Al cumplirse ayer diez días de la huelga de los médicos del Ministerio de Salud, la posibilidad de encontrar una pronta solución se torna difícil.
Mientras el titular del sector, Hernán Garrido Lecca, amenazó con no dialogar con los médicos si no levantaban de inmediato su medida de fuerza, la Federación Médica respondió que mantendrá su paralización hasta que se otorgue el pago de bonificaciones a los médicos de provincias, se nivele las pensiones a los cesantes y jubilados y se nombre a más de dos mil profesionales de la salud.
El presidente del gremio médico, Julio Vargas La Fuente, anunció que iba a dar una semana de prórroga al Gobierno antes de dar de alta a todos los pacientes o abandonar los servicios de emergencia que aún se mantienen en los hospitales.

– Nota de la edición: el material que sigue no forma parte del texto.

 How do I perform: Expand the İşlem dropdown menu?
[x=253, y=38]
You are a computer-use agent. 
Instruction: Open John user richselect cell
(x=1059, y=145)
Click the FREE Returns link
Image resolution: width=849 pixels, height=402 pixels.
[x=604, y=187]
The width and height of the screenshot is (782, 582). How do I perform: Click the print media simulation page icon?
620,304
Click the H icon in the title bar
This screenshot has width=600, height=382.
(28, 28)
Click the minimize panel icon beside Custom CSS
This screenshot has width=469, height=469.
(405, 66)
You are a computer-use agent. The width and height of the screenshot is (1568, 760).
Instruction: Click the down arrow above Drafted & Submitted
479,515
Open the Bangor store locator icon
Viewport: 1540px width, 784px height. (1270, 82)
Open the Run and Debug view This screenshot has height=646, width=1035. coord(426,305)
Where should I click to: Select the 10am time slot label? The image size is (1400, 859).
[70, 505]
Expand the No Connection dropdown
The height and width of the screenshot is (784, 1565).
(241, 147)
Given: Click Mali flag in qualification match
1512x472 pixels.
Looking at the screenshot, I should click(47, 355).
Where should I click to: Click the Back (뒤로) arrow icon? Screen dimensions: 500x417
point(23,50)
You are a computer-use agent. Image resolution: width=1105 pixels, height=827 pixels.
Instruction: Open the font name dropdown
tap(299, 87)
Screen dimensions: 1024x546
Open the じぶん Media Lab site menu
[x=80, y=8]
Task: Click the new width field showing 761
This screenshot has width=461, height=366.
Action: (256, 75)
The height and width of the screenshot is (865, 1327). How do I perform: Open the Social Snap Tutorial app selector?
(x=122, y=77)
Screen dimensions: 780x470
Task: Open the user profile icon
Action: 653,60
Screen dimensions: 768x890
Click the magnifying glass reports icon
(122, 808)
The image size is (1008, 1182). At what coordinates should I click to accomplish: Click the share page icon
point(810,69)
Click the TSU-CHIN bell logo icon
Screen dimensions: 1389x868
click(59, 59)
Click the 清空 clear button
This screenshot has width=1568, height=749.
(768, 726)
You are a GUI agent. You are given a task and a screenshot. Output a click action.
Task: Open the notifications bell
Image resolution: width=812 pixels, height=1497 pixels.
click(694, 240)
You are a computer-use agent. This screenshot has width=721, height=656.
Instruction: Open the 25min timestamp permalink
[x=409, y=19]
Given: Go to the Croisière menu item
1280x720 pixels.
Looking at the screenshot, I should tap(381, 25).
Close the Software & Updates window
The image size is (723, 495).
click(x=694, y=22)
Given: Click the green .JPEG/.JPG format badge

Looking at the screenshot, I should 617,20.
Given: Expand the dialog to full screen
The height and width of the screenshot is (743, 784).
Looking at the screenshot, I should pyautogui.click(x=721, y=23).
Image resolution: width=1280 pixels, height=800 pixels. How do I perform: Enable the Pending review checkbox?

El ministro Garrido Lecca no solo rechazó esas amenazas sino que las calificó como un acto de violencia contra el país y en especial contra las personas enfermas más pobres. Aseguró que, en caso ello ocurra, su portafolio reemplazará a los huelguistas con un cuerpo de médicos voluntarios, que podría estar integrado por los profesionales recién egresados de las facultades de medicina del país y los cesantes.
Ayer se comprobó que la atención en los hospitales Arzobispo Loayza y San Bartolomé estuvo restringida.